Happy family feeling throughout

But if this is ‘success’, is everything else ‘failure’?

This typical picture of a ‘successful’ church is often a dangerous illusion, for its ‘success’ usually owes little to the Holy Spirit. Instead it is more likely to be a man-made sham: the product of a particular style of leadership (the clergyman impresario whose own dynamic energy makes everything ‘hum’) or a reflection of the kind of society in which the church is set.

For, in the absence of ‘impresario’ leadership (which is growing increasingly rare), these ‘successful’ churches have almost always been found in the suburbs or in small towns, where human beings are thought of primarily as residential creatures in isolated family units, and where people are happy to make some now rather outdated middle-class assumptions about such things as property, privacy, education, family, work, leadership etc.

The evidence for this lies in the balance of what is provided in the typically ‘successful’ church. Traditionally most activity has centred round the women and children - with a more recent emphasis on the elderly - mainly meeting their social needs at a fairly superficial level (discos for the youngsters and flower-arranging demonstrations at the women’s meetings). Most of the men who are involved in the life of this kind of church (a small number compared with the number of women) tend to be those who need to be ‘big fish in little ponds’, people who find fulfilment by taking limited responsibility and power within a suitably protected environment.

But what a false measure of success this proves to be when set against our calling to be a holy, catholic and apostolic church as we explored it in the last chapter!

This kind of success is gained largely at the expense of the true mission of Christ’s Church in the world - for one simple reason: it is a success measured by the extent to which the local church can provide escape from the world.

The joyful worship, the financially secure institution, the lively social scene and the happy family atmosphere combine to provide for people a substitute world, a 'comfort zone', in which to live and feel safe - the very reverse of the vulnerable and challenging ‘alternative society’ that the Christian Church should be in the world.

This illusion of success involves a deliberate attempt to break that network of contact with the locality through which God’s love is expressed; and many on the outside of church life can see this more clearly than most churchgoers.

In a ‘tribalised’ if not totally fragmented society, people may well take it for granted that the church will function in this way. But more serious than this general presumption of irrelevance is the fact that the ‘institutional church’ is then often despised or ignored by those whose problems and sensitivities run deep. They can see that the human predicament needs the healing love of God in a much more complex and wider setting than that catered for within the cosy, trivialising and escapist lifestyle of many local churches!

No wonder many ‘parish missions’, ‘diocesan jubilee celebrations’ and all the rest, can be such a dangerous waste of energy - for they tend only to strengthen the spurious success of the ‘successful’ churches and do nothing for those churches and congregations where the problems of the future are real, clearly recognised, and very probably held in common with others in the locality.

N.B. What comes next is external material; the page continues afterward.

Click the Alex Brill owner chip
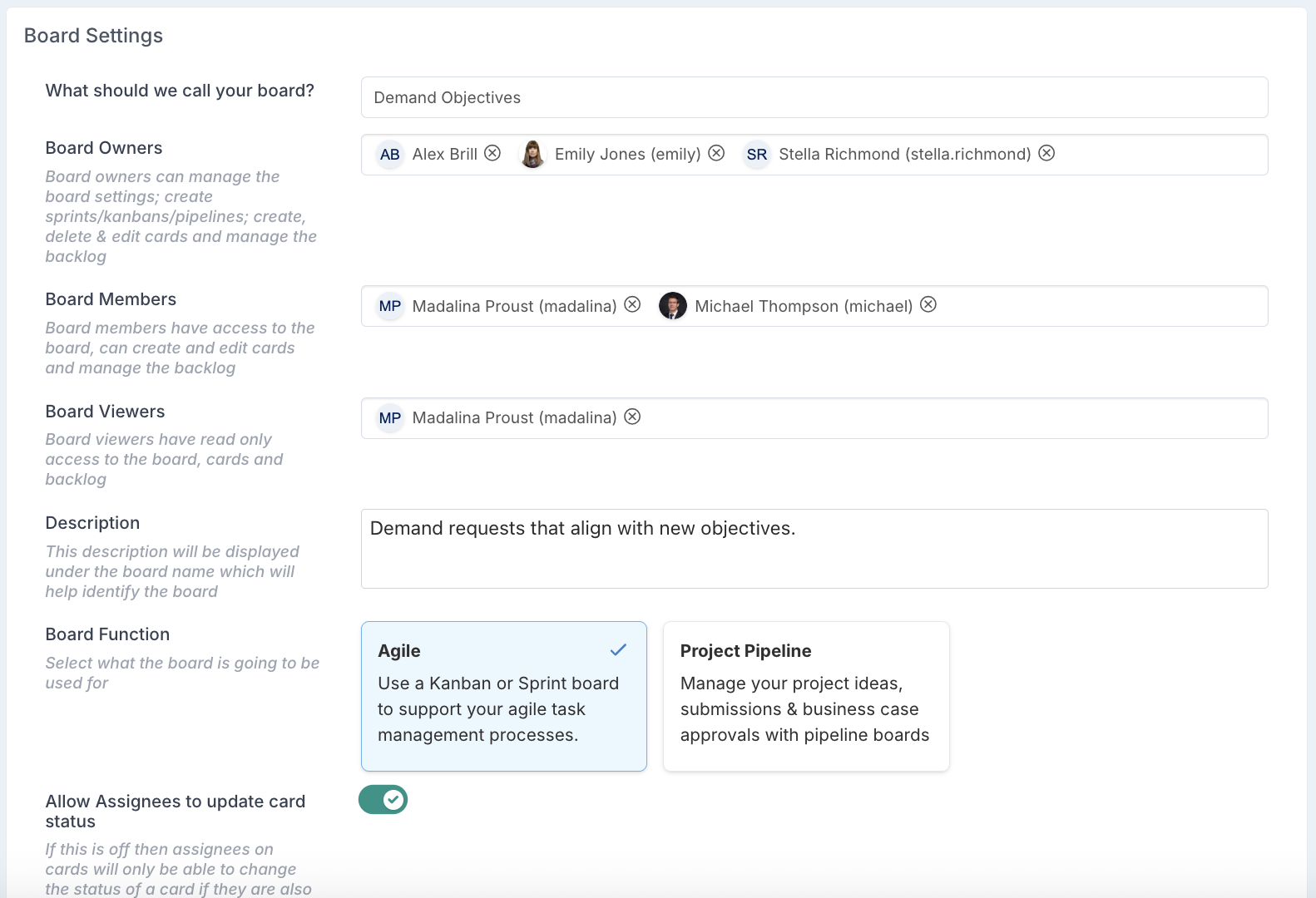This screenshot has width=1316, height=898. coord(444,155)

Charismatic churches would argue that theirs is an experience of ‘success’ based on different criteria - namely their awareness of the work of the Holy Spirit.

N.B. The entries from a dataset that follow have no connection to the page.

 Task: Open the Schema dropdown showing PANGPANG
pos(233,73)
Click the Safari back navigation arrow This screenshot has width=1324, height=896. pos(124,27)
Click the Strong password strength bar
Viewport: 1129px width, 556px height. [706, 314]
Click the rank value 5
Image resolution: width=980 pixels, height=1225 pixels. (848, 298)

In practice, however, too many of these churches respond to their experience of the Holy Spirit in ways which are essentially self-indulgent for the individual and sometimes border on the irrational.

The result is even more escapist and inaccessible to those who rightly are not prepared to retreat into a world of alleged objective ‘certainties’ (about God or anything else) where all their thinking is done for them.

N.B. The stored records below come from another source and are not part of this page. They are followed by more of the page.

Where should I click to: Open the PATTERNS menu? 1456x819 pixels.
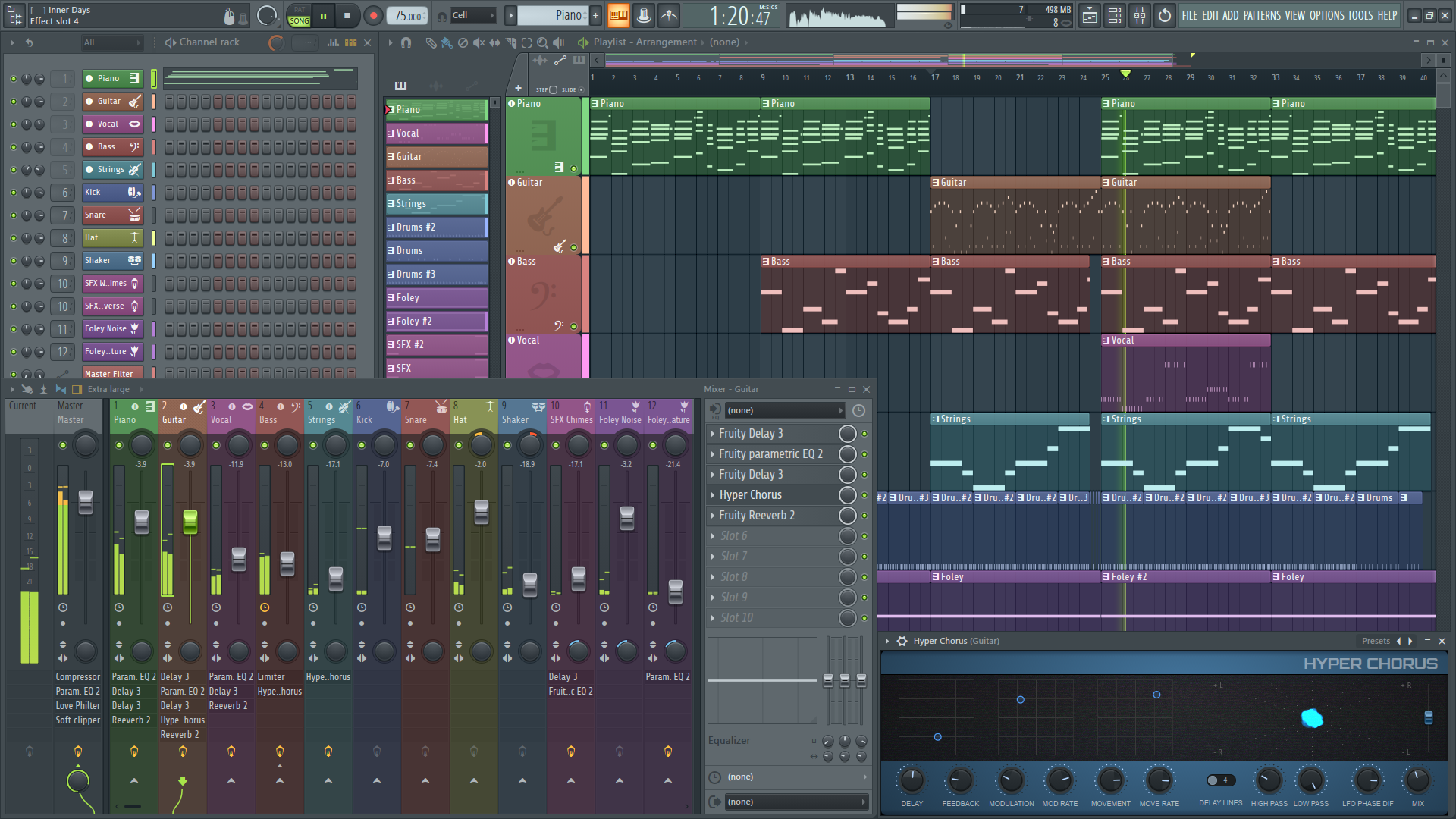[x=1262, y=15]
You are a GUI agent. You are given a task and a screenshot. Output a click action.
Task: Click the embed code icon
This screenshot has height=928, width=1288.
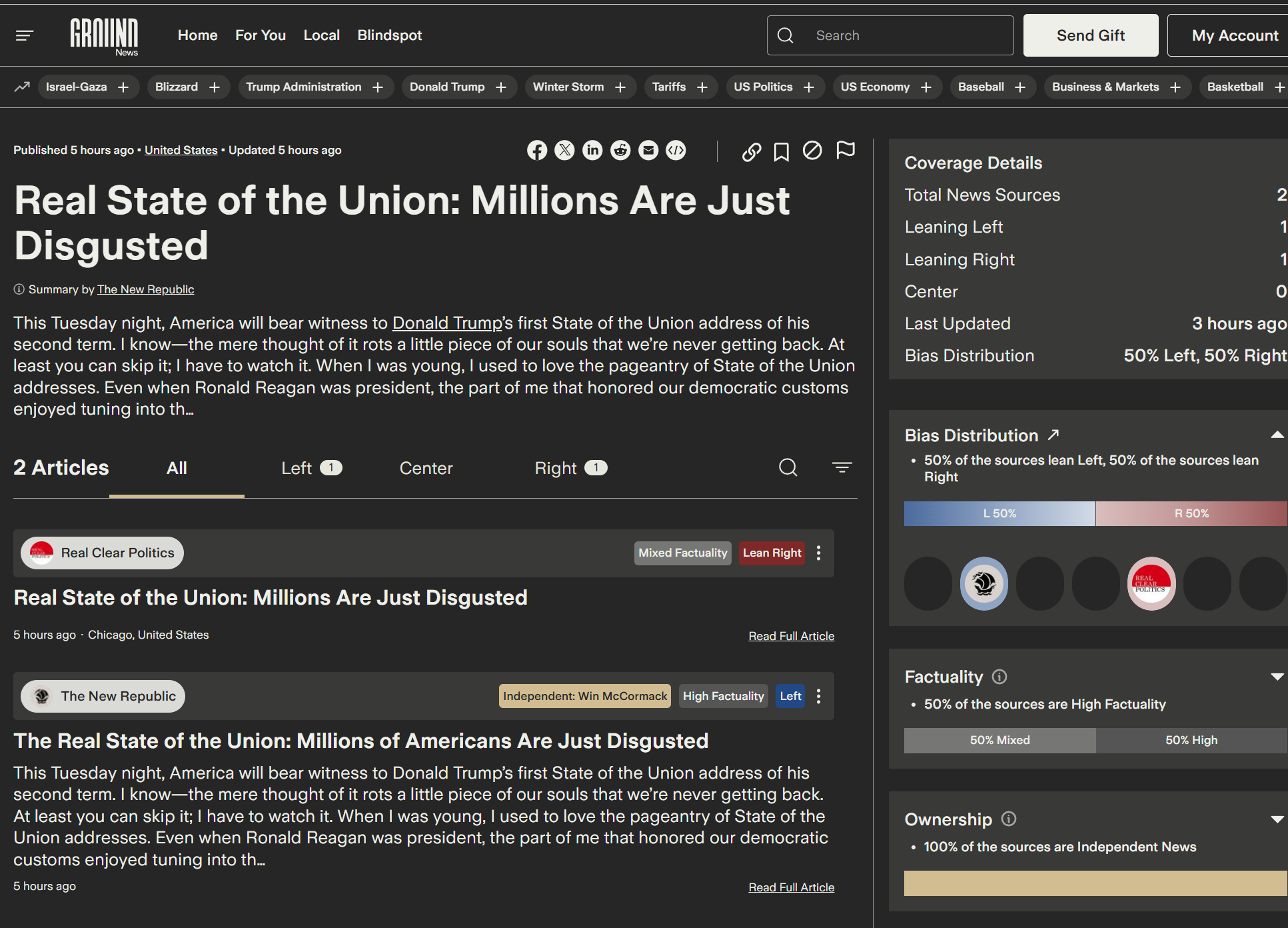[x=676, y=151]
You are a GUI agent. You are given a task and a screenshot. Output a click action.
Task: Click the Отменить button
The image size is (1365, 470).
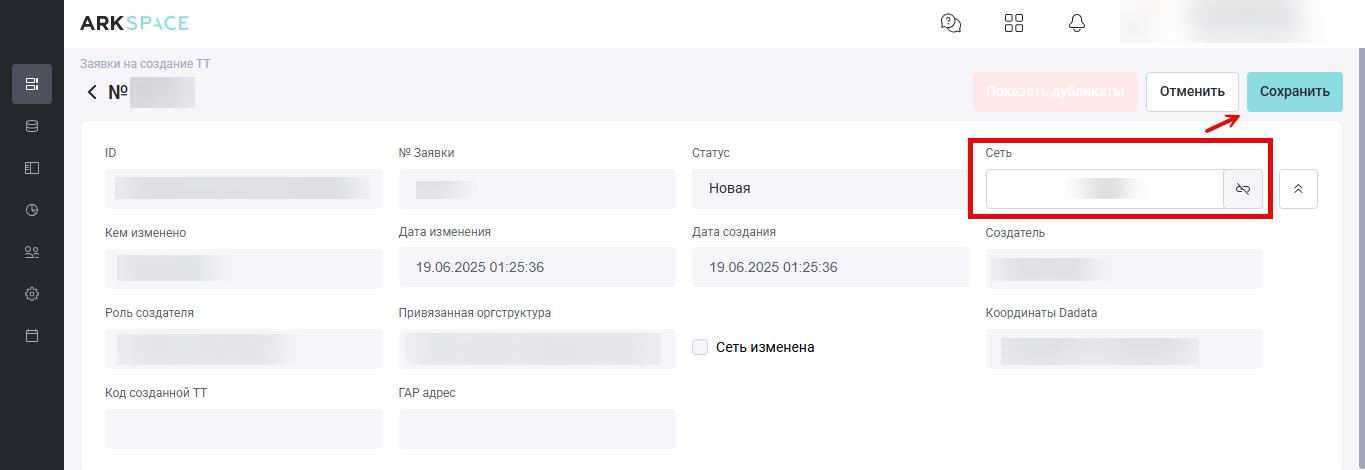pos(1192,91)
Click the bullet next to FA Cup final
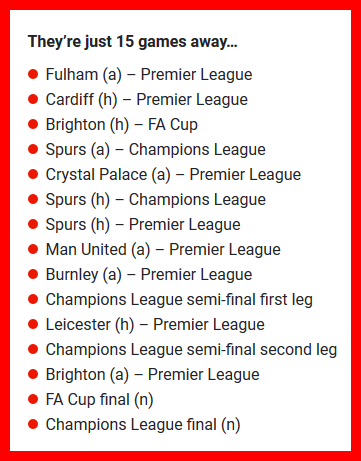 [33, 399]
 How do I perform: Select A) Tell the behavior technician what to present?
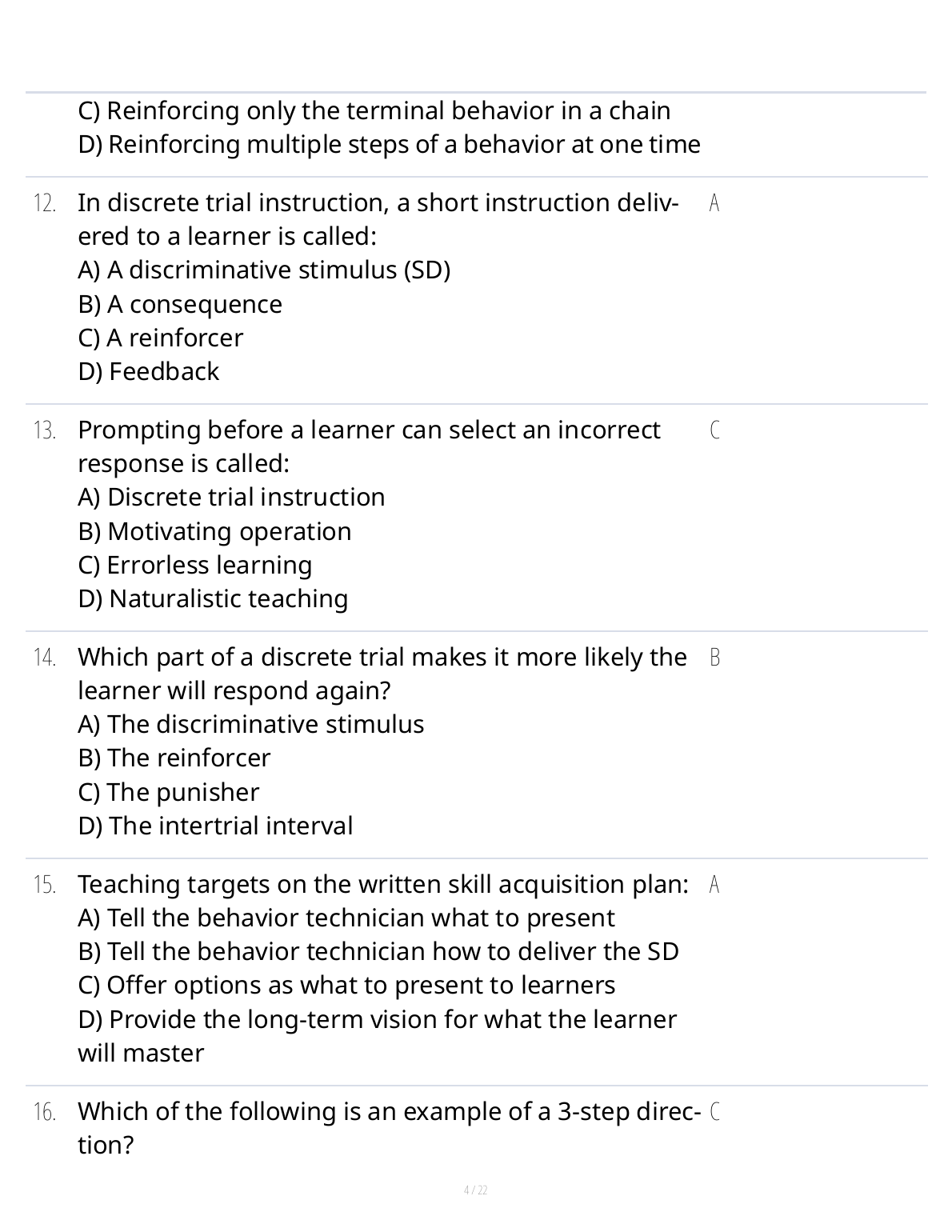pyautogui.click(x=346, y=918)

Too often these churches also depend far more than they would like to admit on the personality of their leaders. No wonder they so often hit problems after their original leaders have left.

The illusory nature of this suburban model of success is proved by the fact that it is already failing. As the years have passed many of these ‘happy family’ churches have - almost unnoticed - grown old, and what was a lively family church has become a church full of pensioners. The irony is that, following the dynamics of ‘tribalism’, there is little likelihood that these churches will die of old age. Instead they will perpetuate themselves as people join them after they have retired.

So-called ‘bowls-club churches’ in many seaside towns thrive simply because of a never-ending supply of retired people moving in to the locality - the same people who also ensure the success of the bowls club!